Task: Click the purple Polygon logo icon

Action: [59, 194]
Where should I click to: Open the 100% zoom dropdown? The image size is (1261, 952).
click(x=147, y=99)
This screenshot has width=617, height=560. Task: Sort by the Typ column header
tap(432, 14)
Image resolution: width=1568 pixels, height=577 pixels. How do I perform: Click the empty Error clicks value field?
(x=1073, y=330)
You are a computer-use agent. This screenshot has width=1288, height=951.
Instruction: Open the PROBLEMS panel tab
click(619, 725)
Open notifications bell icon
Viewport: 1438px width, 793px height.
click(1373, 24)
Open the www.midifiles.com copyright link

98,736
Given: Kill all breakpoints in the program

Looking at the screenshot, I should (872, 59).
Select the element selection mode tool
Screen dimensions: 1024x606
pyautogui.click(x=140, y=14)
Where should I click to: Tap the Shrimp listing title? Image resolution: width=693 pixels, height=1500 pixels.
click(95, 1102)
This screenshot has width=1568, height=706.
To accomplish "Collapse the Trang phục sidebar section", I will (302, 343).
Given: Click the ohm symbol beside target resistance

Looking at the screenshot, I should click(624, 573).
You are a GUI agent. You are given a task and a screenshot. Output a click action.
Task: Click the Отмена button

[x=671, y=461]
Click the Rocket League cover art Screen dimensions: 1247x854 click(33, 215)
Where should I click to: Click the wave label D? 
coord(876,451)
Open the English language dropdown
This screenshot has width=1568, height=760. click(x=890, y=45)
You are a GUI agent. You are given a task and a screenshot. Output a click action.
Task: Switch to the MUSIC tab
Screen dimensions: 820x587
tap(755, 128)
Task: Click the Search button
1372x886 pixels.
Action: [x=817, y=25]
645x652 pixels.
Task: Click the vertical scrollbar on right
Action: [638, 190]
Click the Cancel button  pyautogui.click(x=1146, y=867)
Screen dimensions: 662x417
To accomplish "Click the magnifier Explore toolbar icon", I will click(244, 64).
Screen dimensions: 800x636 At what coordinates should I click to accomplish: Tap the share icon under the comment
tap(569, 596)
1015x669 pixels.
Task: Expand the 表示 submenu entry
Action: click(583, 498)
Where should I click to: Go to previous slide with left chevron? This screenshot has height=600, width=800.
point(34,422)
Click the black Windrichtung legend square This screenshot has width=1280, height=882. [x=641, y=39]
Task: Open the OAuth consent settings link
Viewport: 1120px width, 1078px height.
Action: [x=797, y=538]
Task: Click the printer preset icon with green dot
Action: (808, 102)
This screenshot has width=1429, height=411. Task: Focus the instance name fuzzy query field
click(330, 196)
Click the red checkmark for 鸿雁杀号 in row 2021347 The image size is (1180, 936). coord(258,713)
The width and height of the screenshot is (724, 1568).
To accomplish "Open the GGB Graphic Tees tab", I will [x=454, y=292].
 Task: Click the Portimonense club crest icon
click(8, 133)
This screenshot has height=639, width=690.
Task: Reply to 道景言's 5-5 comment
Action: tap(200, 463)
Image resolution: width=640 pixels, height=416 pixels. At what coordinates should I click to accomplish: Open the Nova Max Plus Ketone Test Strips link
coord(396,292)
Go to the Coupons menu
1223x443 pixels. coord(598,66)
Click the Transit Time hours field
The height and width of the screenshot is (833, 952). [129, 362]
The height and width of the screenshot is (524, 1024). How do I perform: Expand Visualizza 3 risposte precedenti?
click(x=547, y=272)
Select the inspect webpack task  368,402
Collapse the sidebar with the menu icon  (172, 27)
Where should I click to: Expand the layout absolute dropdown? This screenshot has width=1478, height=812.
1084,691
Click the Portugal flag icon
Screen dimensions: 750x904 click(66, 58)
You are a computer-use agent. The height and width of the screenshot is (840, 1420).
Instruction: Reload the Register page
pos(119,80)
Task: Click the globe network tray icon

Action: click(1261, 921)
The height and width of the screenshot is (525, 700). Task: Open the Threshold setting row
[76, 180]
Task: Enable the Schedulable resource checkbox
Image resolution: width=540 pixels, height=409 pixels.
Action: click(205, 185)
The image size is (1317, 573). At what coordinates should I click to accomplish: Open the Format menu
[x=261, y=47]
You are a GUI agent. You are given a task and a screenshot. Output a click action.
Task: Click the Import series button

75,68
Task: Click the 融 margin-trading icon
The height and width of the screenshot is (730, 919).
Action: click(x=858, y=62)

▶ **EXERCISE DESCRIPTION**
Word for word, transcribe the entire listing shown above.

▶ **SOLUTION TO THIS TASK**
Task: Click the purple Polygon logo icon

Action: [59, 194]
Where should I click to: Open the 100% zoom dropdown? The image size is (1261, 952).
click(x=147, y=99)
This screenshot has width=617, height=560. Task: Sort by the Typ column header
tap(432, 14)
Image resolution: width=1568 pixels, height=577 pixels. How do I perform: Click the empty Error clicks value field?
(x=1073, y=330)
You are a computer-use agent. This screenshot has width=1288, height=951.
Instruction: Open the PROBLEMS panel tab
click(619, 725)
Open notifications bell icon
Viewport: 1438px width, 793px height.
click(1373, 24)
Open the www.midifiles.com copyright link

98,736
Given: Kill all breakpoints in the program

Looking at the screenshot, I should (872, 59).
Select the element selection mode tool
Screen dimensions: 1024x606
pyautogui.click(x=140, y=14)
Where should I click to: Tap the Shrimp listing title? Image resolution: width=693 pixels, height=1500 pixels.
click(95, 1102)
This screenshot has width=1568, height=706.
To accomplish "Collapse the Trang phục sidebar section", I will (302, 343).
Given: Click the ohm symbol beside target resistance

Looking at the screenshot, I should click(624, 573).
You are a GUI agent. You are given a task and a screenshot. Output a click action.
Task: Click the Отмена button

[x=671, y=461]
Click the Rocket League cover art Screen dimensions: 1247x854 click(33, 215)
Where should I click to: Click the wave label D? 
coord(876,451)
Open the English language dropdown
This screenshot has width=1568, height=760. click(x=890, y=45)
You are a GUI agent. You are given a task and a screenshot. Output a click action.
Task: Switch to the MUSIC tab
Screen dimensions: 820x587
tap(755, 128)
Task: Click the Search button
1372x886 pixels.
Action: [x=817, y=25]
645x652 pixels.
Task: Click the vertical scrollbar on right
Action: [638, 190]
Click the Cancel button  pyautogui.click(x=1146, y=867)
Screen dimensions: 662x417
To accomplish "Click the magnifier Explore toolbar icon", I will click(244, 64).
Screen dimensions: 800x636 At what coordinates should I click to accomplish: Tap the share icon under the comment
tap(569, 596)
1015x669 pixels.
Task: Expand the 表示 submenu entry
Action: click(583, 498)
Where should I click to: Go to previous slide with left chevron? This screenshot has height=600, width=800.
point(34,422)
Click the black Windrichtung legend square This screenshot has width=1280, height=882. [x=641, y=39]
Task: Open the OAuth consent settings link
Viewport: 1120px width, 1078px height.
Action: [x=797, y=538]
Task: Click the printer preset icon with green dot
Action: (808, 102)
This screenshot has width=1429, height=411. Task: Focus the instance name fuzzy query field
click(330, 196)
Click the red checkmark for 鸿雁杀号 in row 2021347 The image size is (1180, 936). coord(258,713)
The width and height of the screenshot is (724, 1568).
To accomplish "Open the GGB Graphic Tees tab", I will [x=454, y=292].
 Task: Click the Portimonense club crest icon
click(8, 133)
This screenshot has height=639, width=690.
Task: Reply to 道景言's 5-5 comment
Action: tap(200, 463)
Image resolution: width=640 pixels, height=416 pixels. At what coordinates should I click to accomplish: Open the Nova Max Plus Ketone Test Strips link
coord(396,292)
Go to the Coupons menu
1223x443 pixels. coord(598,66)
Click the Transit Time hours field
The height and width of the screenshot is (833, 952). [129, 362]
The height and width of the screenshot is (524, 1024). How do I perform: Expand Visualizza 3 risposte precedenti?
click(x=547, y=272)
Select the inspect webpack task  368,402
Collapse the sidebar with the menu icon  (172, 27)
Where should I click to: Expand the layout absolute dropdown? This screenshot has width=1478, height=812.
1084,691
Click the Portugal flag icon
Screen dimensions: 750x904 click(66, 58)
You are a computer-use agent. The height and width of the screenshot is (840, 1420).
Instruction: Reload the Register page
pos(119,80)
Task: Click the globe network tray icon

Action: click(1261, 921)
The height and width of the screenshot is (525, 700). Task: Open the Threshold setting row
[76, 180]
Task: Enable the Schedulable resource checkbox
Image resolution: width=540 pixels, height=409 pixels.
Action: click(205, 185)
The image size is (1317, 573). At what coordinates should I click to accomplish: Open the Format menu
[x=261, y=47]
You are a GUI agent. You are given a task and a screenshot. Output a click action.
Task: Click the Import series button

75,68
Task: Click the 融 margin-trading icon
The height and width of the screenshot is (730, 919).
Action: click(x=858, y=62)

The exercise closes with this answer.